By Karen Pierog
DETROIT (Reuters) - Detroit's relatively fast move through municipal bankruptcy has resulted in costly creditor settlements and too little emphasis on fixing the city's broken operations, a restructuring expert testified in U.S. Bankruptcy Court on Wednesday.
Still, Martha Kopacz, who was appointed by Judge Steven Rhodes to assess the viability of Detroit’s plan to restructure $18 billion of debt and obligations, concluded the plan is feasible and that its underlying revenue and other assumptions are reasonable.
"It’s likely that the city of Detroit after confirmation of the plan of adjustment is able to sustainably provide basic services to the city without a significant probability of default,” she testified.
She gave the plan a passing grade, saying problems could emerge from the city council’s budget, low training of staff, pension funding and other issues.

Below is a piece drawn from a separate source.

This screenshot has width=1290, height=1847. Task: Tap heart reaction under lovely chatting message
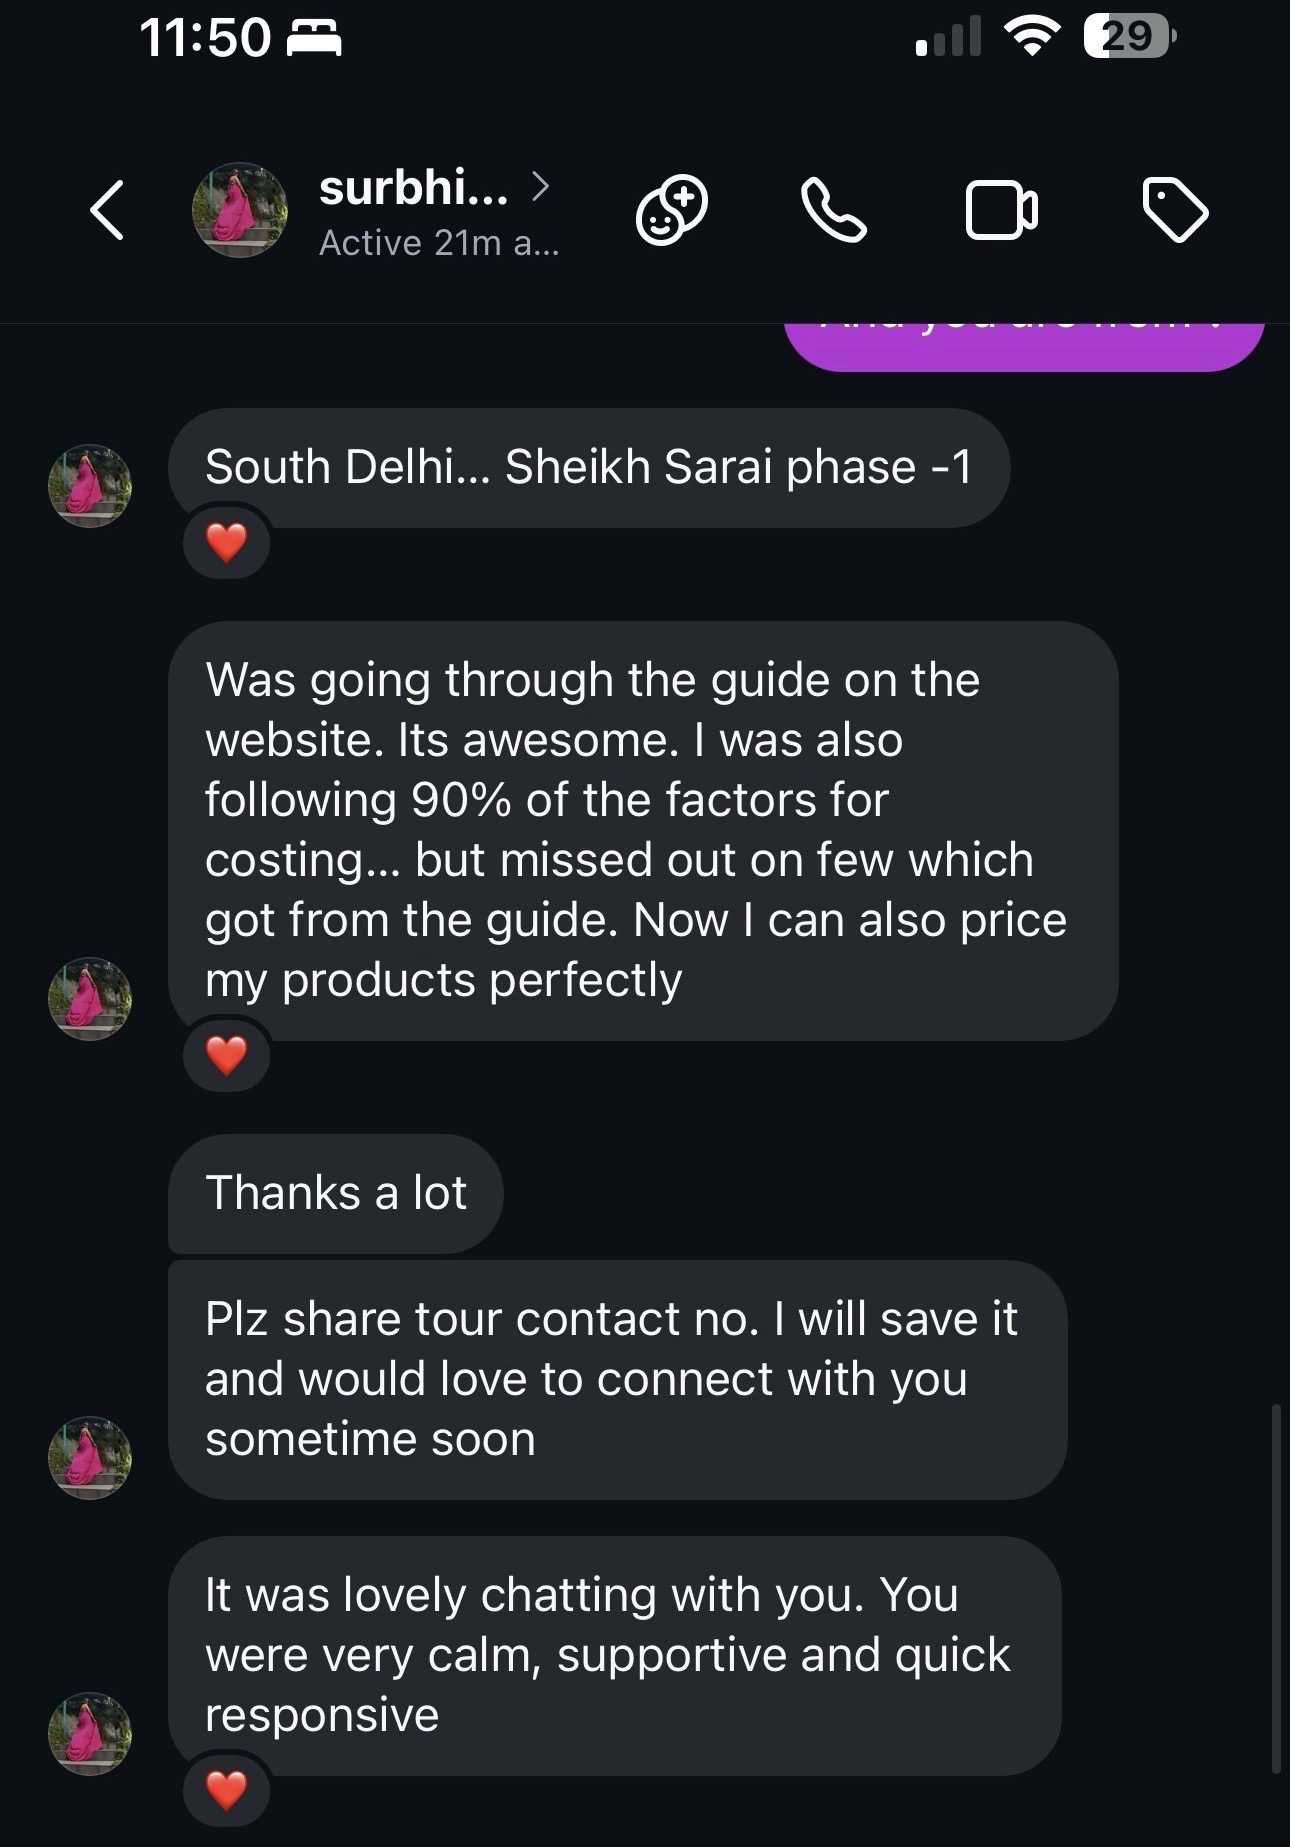pos(226,1790)
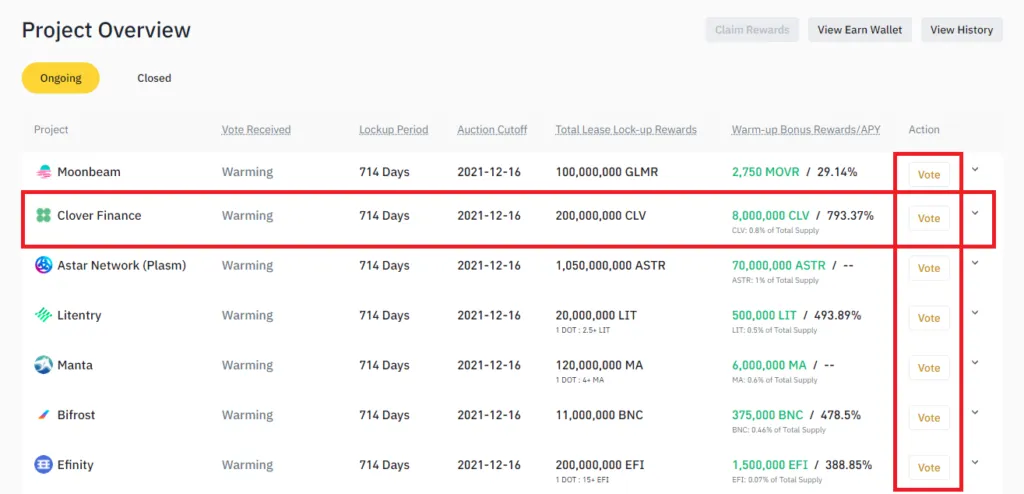
Task: Click the Bifrost logo icon
Action: click(43, 415)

Kopacz, a senior managing director at Phoenix Management in Boston, also said that the money the city will borrow to help it exit the largest-ever municipal bankruptcy and begin rebuilding “will enable the city to resolve its bad borrowing procedures and bad financial decisions of the past.”

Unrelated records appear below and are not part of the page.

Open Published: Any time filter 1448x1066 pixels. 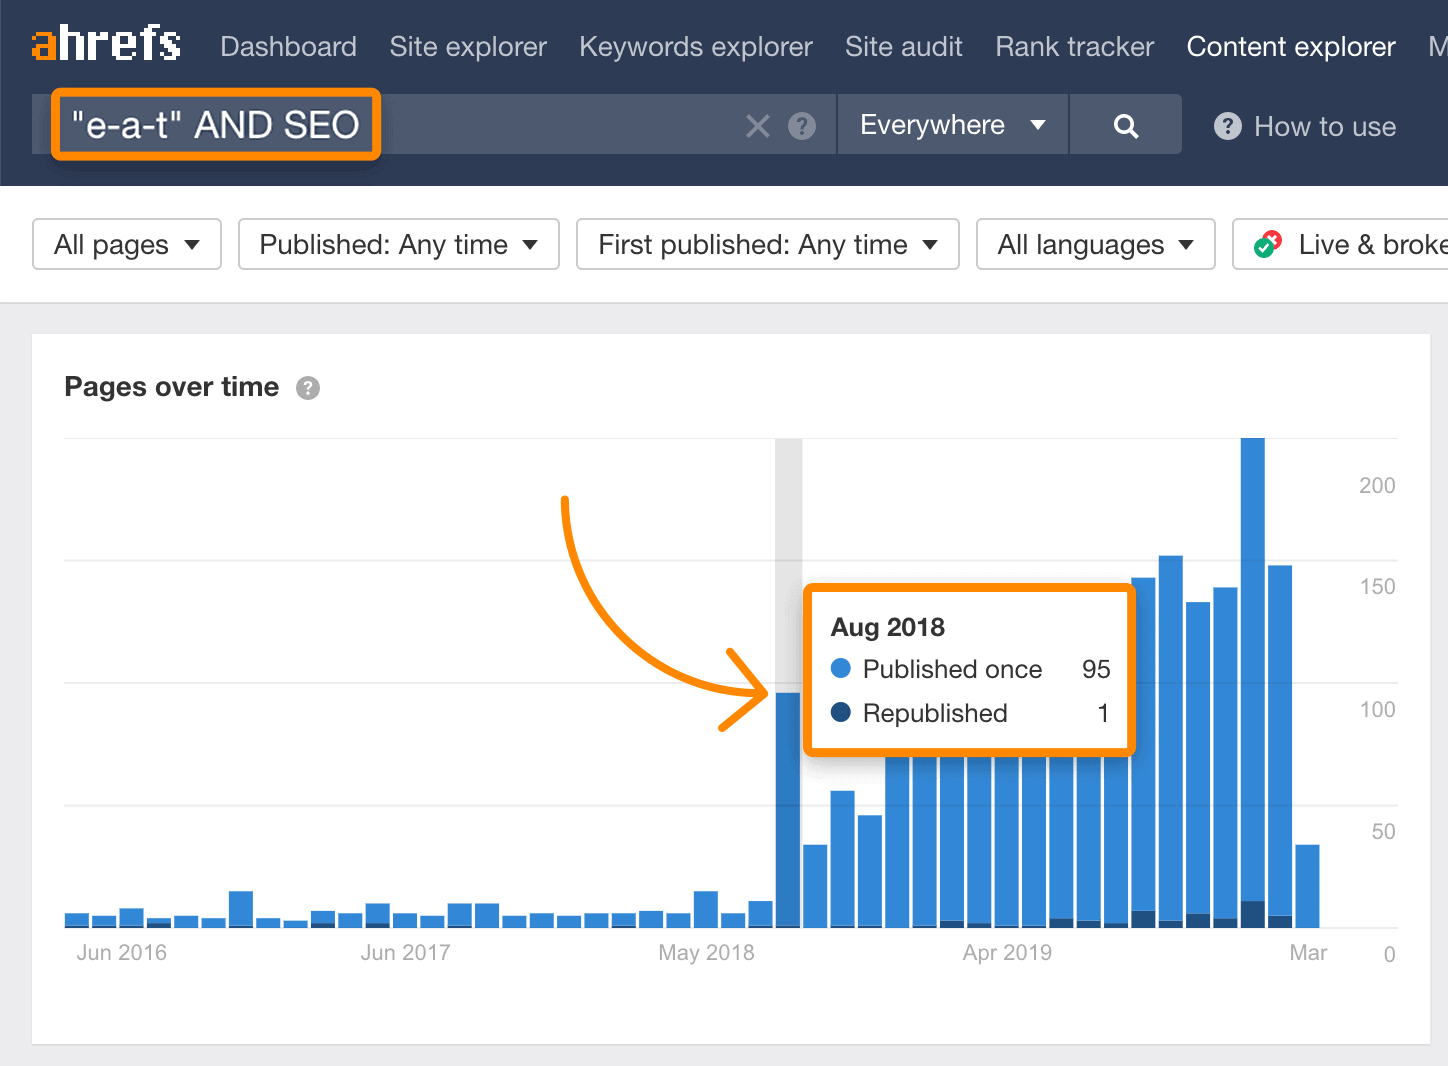[x=398, y=245]
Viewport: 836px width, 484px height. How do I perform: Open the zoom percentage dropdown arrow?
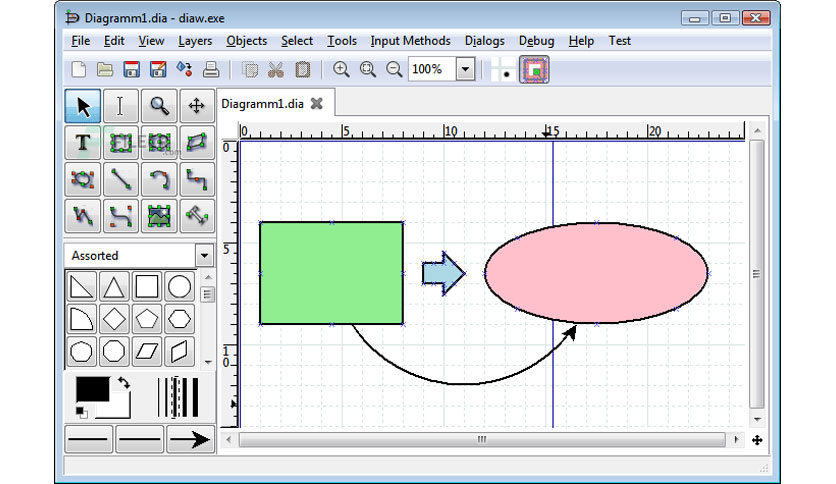coord(465,69)
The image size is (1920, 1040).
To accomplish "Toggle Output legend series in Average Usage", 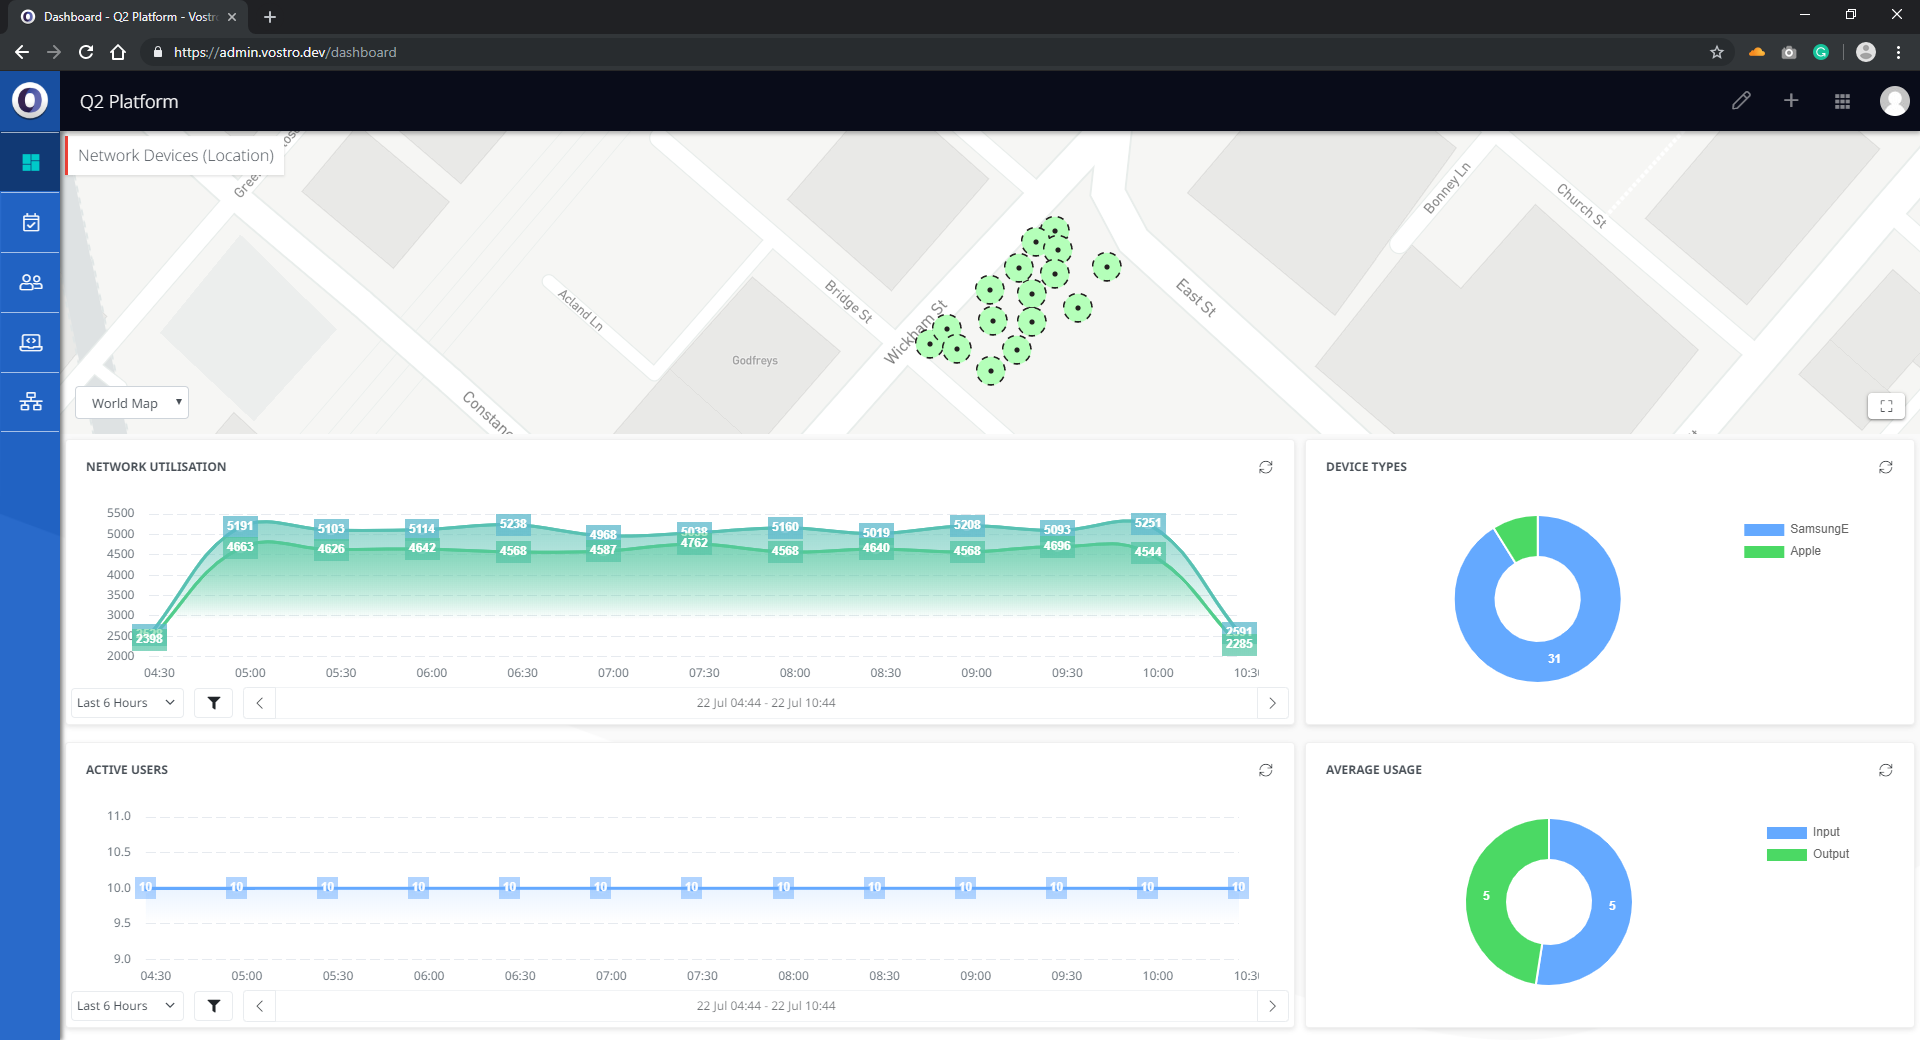I will tap(1808, 854).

“The debt is a means to an end,” she said, and then added a note of caution. “I believe we are on the edge of what the city could reasonably service in the future.”
Detroit, which filed for bankruptcy in July 2013, is on track to leave court much sooner than other recent municipal bankruptcies if Rhodes determines the city's plan is fair to creditors and feasible to implement. The judge has said he will announce his ruling late in the first week of November.

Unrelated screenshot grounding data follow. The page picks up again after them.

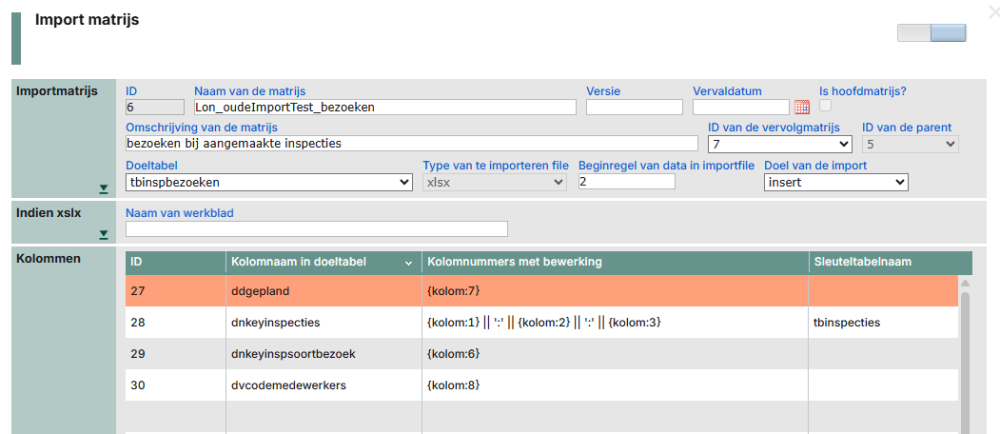Screen dimensions: 1000x434
Task: Sort by Kolomnaam in doeltabel chevron
Action: coord(408,263)
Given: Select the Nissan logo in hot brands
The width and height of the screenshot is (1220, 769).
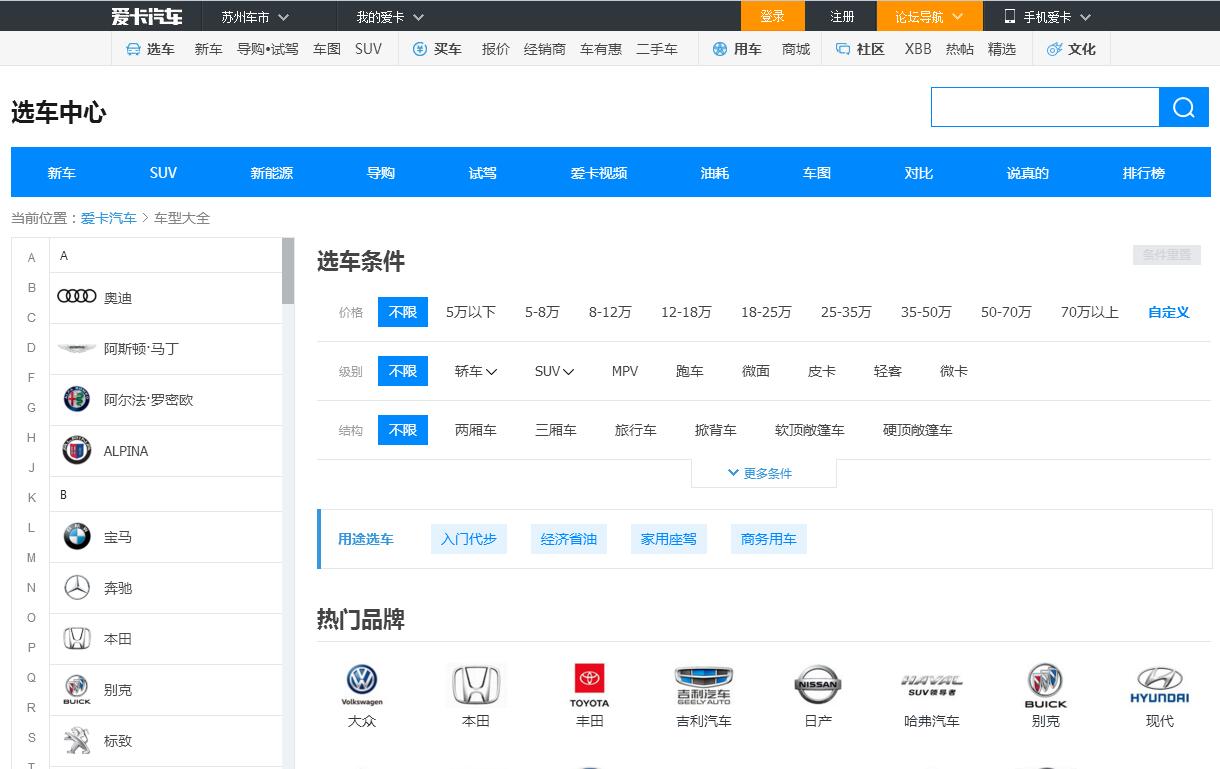Looking at the screenshot, I should pos(818,685).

Kopacz said the fast pace of the bankruptcy process helped turn the focus of Detroit and its creditors to the city’s balance sheet and away from its operations. Also, the pace may have contributed to better recoveries for creditors through mediation, she said, noting the cost of the settlements "has pushed the plan to the skinny end of feasibility."
Court-ordered mediation resulted in settlements with all of Detroit's major creditors, including city retirees and pension funds. That deal involves the so-called Grand Bargain, which creates a pool of money from foundations, the Detroit Institute of Arts and the state of Michigan to ease pension cuts and protect city art work from being sold to pay creditors.
Kopacz said the plan fixes the amount the city must pay for its pensions over the next 10 years.
“The concern that I have is if the city doesn’t monitor the obligation that is going to be there in 2023 and beyond, they could wake up to a bad nightmare not unlike what they have at this point.”
She also told Rhodes that the city must integrate the plan into the city budget and have a score card to keep track of restructuring and reinvestment initiatives.
Kopacz, who testified for more than two hours, said projections for Detroit’s income, property and casino taxes, as well as revenue-sharing from the state of Michigan, face some risks but are reasonable.
On Monday, Detroit will wrap up the confirmation hearing that began on Sept. 2 with closing arguments from its attorneys and those representing other proponents of the plan.